→ **Work instructions**
Copy every line from the one containing "The height and width of the screenshot is (561, 1008)." through the last line of the records below, both included, and nothing else.
Supplied material section start
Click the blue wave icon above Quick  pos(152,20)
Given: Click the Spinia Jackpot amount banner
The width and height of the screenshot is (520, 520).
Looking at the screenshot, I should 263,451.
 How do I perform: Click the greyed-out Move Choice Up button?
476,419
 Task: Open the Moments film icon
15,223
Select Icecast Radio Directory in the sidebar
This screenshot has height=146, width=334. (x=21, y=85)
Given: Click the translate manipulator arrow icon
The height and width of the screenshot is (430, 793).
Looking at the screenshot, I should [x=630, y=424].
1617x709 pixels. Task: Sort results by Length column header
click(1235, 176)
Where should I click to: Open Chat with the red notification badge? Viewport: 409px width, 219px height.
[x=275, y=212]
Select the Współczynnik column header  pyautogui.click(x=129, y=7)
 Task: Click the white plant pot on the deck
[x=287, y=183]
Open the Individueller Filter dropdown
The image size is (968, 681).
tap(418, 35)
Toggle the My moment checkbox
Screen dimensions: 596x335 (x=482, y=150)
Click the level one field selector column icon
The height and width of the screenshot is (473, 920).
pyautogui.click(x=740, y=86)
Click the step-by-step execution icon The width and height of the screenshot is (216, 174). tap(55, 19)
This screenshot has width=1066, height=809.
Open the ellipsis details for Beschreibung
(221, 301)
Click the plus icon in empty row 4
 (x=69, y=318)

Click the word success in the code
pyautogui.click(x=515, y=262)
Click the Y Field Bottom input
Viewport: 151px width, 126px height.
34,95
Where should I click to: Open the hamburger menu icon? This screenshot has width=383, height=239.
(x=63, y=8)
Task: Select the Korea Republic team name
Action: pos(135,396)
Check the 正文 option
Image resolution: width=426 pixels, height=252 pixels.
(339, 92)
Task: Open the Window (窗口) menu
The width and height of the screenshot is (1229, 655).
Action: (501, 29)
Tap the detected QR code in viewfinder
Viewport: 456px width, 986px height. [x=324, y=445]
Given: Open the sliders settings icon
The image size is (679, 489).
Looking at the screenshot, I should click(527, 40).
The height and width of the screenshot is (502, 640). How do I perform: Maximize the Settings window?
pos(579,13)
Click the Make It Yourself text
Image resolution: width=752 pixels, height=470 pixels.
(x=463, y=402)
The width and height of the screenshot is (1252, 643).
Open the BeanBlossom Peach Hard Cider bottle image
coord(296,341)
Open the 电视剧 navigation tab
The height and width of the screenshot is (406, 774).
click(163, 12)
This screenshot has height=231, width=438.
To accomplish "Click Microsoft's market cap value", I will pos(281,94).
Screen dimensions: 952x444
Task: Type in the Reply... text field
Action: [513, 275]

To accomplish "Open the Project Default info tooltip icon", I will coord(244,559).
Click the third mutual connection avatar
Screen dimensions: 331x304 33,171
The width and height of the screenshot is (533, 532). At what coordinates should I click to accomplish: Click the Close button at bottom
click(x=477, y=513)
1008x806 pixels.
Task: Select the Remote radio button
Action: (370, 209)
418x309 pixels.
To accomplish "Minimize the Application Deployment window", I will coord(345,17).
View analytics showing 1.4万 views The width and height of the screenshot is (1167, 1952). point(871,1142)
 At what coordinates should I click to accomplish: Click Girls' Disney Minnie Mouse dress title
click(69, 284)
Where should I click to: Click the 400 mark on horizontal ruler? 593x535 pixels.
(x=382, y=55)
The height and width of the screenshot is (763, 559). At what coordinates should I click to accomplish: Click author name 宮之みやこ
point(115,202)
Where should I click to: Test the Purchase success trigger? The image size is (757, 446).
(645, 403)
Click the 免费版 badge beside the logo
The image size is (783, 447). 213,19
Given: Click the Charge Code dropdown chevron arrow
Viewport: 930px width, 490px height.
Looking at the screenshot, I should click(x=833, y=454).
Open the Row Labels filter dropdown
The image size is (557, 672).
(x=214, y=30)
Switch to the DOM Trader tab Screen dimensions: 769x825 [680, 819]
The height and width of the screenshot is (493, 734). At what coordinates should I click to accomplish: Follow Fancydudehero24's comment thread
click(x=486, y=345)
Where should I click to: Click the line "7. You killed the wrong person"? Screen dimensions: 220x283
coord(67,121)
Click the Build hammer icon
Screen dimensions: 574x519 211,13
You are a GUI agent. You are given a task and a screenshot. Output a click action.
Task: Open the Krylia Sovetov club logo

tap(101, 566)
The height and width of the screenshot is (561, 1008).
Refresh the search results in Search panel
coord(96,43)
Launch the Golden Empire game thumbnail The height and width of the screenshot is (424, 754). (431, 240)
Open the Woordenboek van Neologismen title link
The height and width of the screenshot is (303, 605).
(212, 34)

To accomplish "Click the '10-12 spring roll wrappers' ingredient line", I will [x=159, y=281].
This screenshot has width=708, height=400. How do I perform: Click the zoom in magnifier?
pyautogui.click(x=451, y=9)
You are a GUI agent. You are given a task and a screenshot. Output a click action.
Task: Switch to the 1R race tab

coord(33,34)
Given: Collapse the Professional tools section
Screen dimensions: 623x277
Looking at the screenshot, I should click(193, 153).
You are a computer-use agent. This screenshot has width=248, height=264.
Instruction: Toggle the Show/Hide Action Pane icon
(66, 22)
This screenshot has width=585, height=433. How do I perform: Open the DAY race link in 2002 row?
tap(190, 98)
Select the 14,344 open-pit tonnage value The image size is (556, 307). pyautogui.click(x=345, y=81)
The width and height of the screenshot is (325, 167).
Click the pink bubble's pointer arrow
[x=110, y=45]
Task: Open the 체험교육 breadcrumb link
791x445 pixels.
Supplied material section end
→ **Result**
The height and width of the screenshot is (561, 1008).
Refresh the search results in Search panel
coord(96,43)
Launch the Golden Empire game thumbnail The height and width of the screenshot is (424, 754). (431, 240)
Open the Woordenboek van Neologismen title link
The height and width of the screenshot is (303, 605).
(212, 34)

To accomplish "Click the '10-12 spring roll wrappers' ingredient line", I will [x=159, y=281].
This screenshot has width=708, height=400. How do I perform: Click the zoom in magnifier?
pyautogui.click(x=451, y=9)
You are a GUI agent. You are given a task and a screenshot. Output a click action.
Task: Switch to the 1R race tab

coord(33,34)
Given: Collapse the Professional tools section
Screen dimensions: 623x277
Looking at the screenshot, I should click(193, 153).
You are a computer-use agent. This screenshot has width=248, height=264.
Instruction: Toggle the Show/Hide Action Pane icon
(66, 22)
This screenshot has width=585, height=433. How do I perform: Open the DAY race link in 2002 row?
tap(190, 98)
Select the 14,344 open-pit tonnage value The image size is (556, 307). pyautogui.click(x=345, y=81)
The width and height of the screenshot is (325, 167).
Click the pink bubble's pointer arrow
[x=110, y=45]
Task: Open the 체험교육 breadcrumb link
791x445 pixels.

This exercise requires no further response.